The sociology of false beliefs is all about how and why people learn and hold falsehoods. It may be limited thinking -- uncritical thinking -- but it's still learning. So it does tell us something about intelligence, because learning requires a bit of intelligence. What's troubling about AI is that it's fully capable of behaving as if it is intelligent and appears to use it to learn, but is behaving equivalent to being? Again, that's the Turing test, but that test doesn't answer the question, it just skirts it in a convenient circle. 

For some engineers that will be enough to say the LLMs learn and understand. More modest engineers will say, "no it might be that it doesn't understand, but it behaves exactly as a human learner, and since we don't know what understanding is beyond this behavior (Turing test again) asking for more is irrelevant, and we should give it the same rating as the human thinker." The most modest might say "No, it doesn't understand, but it behaves as if it does, and that's what you were asking of us engineers. You didn't ask us to create synthetic humans. You asked us to give you synthetic intelligence. And this is what synthetic intelligence looks and acts like. We're not here to solve your natural science problems about the brain or consciousness. We're here to serve your needs to provide conveniences to all humankind. You're welcome." 

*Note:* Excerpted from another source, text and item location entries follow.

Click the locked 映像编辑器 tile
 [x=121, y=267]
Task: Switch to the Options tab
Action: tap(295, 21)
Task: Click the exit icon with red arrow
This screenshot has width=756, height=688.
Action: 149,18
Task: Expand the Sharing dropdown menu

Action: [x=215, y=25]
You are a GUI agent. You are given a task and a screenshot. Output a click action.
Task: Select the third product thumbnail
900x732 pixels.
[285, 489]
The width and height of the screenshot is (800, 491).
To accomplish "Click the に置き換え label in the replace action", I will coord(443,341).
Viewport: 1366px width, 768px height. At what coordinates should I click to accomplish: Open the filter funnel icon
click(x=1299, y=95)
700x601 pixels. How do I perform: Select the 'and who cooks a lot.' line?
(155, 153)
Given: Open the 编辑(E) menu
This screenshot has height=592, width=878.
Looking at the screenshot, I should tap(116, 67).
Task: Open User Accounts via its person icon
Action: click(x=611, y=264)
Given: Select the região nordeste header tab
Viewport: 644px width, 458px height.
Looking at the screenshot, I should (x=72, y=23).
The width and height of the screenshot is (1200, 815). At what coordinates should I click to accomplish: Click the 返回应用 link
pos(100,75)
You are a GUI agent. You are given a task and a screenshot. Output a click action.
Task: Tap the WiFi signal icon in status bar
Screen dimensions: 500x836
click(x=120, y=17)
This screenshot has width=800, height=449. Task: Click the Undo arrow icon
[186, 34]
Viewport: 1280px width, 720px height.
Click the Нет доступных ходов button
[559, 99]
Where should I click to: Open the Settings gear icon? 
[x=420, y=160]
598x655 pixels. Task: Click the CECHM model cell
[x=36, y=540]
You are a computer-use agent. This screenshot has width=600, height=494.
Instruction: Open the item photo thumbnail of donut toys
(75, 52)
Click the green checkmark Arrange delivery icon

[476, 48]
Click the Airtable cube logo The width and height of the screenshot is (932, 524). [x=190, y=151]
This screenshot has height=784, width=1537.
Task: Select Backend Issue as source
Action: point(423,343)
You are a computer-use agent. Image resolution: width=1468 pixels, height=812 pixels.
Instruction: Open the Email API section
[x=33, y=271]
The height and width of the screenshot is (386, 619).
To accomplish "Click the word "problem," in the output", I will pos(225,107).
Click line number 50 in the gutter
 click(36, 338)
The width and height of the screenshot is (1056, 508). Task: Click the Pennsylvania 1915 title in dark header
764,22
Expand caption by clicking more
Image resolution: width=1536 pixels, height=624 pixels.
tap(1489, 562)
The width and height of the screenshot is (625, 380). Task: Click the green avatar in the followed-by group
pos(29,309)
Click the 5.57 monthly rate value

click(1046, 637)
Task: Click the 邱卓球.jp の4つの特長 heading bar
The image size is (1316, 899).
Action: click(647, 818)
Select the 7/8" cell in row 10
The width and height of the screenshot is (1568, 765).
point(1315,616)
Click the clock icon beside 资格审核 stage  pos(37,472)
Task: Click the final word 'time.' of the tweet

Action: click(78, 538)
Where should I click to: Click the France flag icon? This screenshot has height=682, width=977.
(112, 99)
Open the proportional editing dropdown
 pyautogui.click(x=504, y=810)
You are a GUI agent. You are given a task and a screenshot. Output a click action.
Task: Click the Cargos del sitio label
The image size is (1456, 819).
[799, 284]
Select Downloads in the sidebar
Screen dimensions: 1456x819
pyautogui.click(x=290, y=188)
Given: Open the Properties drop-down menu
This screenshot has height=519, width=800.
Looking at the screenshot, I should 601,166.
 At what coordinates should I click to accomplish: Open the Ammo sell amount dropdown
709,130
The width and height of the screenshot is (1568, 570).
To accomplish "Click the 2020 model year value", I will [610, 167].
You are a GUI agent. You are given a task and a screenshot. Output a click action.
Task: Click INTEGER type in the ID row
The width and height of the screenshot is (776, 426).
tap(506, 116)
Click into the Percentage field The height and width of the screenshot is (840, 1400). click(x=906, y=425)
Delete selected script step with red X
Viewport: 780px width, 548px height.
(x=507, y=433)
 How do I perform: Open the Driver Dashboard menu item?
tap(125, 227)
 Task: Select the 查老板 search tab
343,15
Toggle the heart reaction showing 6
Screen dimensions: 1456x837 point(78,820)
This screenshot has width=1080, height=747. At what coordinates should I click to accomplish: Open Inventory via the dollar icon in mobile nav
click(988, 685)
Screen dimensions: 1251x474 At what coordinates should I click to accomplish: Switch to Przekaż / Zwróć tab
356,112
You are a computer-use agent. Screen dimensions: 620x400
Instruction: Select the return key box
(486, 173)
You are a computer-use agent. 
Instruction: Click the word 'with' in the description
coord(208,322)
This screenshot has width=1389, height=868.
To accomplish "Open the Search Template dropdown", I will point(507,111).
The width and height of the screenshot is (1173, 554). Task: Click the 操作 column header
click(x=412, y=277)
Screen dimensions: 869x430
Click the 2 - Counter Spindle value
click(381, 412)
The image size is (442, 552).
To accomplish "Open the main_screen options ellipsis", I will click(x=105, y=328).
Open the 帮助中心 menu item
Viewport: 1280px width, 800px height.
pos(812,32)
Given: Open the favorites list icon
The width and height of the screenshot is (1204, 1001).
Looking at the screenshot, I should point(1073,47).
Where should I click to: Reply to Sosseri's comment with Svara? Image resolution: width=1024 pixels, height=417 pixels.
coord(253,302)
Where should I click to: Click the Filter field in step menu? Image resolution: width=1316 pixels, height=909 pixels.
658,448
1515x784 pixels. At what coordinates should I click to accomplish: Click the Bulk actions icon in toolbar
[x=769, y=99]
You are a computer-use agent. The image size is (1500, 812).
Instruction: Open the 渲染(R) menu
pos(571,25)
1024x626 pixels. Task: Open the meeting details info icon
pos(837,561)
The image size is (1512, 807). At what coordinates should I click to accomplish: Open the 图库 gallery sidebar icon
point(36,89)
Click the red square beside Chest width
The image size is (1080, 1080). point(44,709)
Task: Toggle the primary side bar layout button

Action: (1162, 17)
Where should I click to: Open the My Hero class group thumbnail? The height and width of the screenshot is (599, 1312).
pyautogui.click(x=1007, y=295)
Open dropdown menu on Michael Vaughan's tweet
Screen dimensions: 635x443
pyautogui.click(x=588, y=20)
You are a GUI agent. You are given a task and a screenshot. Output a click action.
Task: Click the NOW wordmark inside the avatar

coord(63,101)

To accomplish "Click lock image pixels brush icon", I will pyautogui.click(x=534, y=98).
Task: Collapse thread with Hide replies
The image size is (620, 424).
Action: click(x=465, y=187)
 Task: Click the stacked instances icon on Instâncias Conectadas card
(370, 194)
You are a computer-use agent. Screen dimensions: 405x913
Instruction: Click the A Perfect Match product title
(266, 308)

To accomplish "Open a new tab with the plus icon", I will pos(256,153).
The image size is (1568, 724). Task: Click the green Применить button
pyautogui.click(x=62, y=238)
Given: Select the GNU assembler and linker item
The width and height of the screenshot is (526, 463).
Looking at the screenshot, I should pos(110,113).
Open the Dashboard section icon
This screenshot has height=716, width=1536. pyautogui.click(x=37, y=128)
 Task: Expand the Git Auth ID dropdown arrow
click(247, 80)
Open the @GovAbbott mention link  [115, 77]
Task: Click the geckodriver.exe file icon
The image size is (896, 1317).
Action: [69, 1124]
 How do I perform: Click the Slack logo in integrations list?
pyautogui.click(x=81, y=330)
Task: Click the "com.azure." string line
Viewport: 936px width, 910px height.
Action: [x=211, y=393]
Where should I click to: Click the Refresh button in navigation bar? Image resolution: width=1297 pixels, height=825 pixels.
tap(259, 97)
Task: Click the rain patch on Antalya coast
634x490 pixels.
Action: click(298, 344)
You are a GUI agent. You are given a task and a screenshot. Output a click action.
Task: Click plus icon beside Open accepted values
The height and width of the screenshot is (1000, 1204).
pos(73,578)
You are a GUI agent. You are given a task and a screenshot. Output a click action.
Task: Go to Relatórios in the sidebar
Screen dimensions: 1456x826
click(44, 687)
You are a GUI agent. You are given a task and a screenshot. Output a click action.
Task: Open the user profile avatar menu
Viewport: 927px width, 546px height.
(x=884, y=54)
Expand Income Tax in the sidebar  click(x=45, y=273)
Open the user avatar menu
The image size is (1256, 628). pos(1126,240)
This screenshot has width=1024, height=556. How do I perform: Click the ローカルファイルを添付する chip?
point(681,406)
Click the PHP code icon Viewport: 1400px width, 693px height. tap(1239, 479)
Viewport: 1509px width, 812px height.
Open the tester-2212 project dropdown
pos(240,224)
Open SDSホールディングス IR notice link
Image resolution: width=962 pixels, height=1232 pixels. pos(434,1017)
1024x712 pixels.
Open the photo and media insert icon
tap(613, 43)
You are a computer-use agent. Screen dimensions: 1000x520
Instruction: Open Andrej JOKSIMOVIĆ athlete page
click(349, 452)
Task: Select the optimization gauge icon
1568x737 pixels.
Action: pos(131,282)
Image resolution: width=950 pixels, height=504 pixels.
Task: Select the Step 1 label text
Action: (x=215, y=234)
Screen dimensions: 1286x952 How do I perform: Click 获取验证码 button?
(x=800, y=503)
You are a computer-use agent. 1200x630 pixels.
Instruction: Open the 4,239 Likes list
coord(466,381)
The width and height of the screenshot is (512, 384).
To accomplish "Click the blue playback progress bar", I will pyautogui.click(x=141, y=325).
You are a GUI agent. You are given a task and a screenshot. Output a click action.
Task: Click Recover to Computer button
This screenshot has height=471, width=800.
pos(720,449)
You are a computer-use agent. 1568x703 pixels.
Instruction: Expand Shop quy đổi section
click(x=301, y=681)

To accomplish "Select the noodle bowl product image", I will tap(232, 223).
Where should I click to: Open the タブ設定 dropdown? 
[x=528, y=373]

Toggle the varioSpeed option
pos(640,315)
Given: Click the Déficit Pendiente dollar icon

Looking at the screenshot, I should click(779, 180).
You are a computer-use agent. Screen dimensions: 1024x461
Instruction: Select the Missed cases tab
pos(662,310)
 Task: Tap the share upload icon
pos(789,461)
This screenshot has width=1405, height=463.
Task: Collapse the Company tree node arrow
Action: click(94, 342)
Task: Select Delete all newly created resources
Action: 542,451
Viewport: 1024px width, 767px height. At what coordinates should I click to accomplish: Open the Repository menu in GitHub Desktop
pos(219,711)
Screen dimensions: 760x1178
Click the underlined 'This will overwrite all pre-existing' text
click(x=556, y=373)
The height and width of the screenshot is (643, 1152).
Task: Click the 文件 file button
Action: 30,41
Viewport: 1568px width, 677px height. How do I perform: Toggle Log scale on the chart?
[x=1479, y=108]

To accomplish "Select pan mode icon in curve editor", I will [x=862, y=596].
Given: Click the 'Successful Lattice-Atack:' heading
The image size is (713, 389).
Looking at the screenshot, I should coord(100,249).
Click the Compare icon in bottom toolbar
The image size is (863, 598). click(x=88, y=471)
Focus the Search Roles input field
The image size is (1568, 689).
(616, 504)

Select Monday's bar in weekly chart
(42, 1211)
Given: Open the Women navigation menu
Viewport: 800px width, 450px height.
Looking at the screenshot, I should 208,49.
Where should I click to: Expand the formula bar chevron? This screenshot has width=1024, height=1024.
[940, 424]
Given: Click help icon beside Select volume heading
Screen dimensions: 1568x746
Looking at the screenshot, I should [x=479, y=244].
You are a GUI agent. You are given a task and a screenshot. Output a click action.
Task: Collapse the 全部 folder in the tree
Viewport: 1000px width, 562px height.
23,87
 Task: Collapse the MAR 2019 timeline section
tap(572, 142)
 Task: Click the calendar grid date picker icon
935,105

That's where the wikichip intuition leads: theorizing. Intelligence is not having a true theory or accurate model, it's having theories and models cobbled together with all these complexities, true, false, accurate or inaccurate. Being intelligent is having done scientific investigation since infancy, trying out what works in experience and coming up with theories that seemed to you to serve you. Do they in fact serve you? Not always: cognitive bias, stubbornness, transferring from one theory to locations or objects that don't apply -- there's so much wrong in our intelligence, but that's what it is to be "intelligent": iow mostly a big mess of stupid. At least for humans.